Only an exact, line-for-line copy of the data will serve as the answer.

Extracted records
==*==

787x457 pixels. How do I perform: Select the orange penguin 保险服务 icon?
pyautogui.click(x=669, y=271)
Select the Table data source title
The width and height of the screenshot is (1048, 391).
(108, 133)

==*==

> **YOUR SOLUTION**
787x457 pixels. How do I perform: Select the orange penguin 保险服务 icon?
pyautogui.click(x=669, y=271)
Select the Table data source title
The width and height of the screenshot is (1048, 391).
(108, 133)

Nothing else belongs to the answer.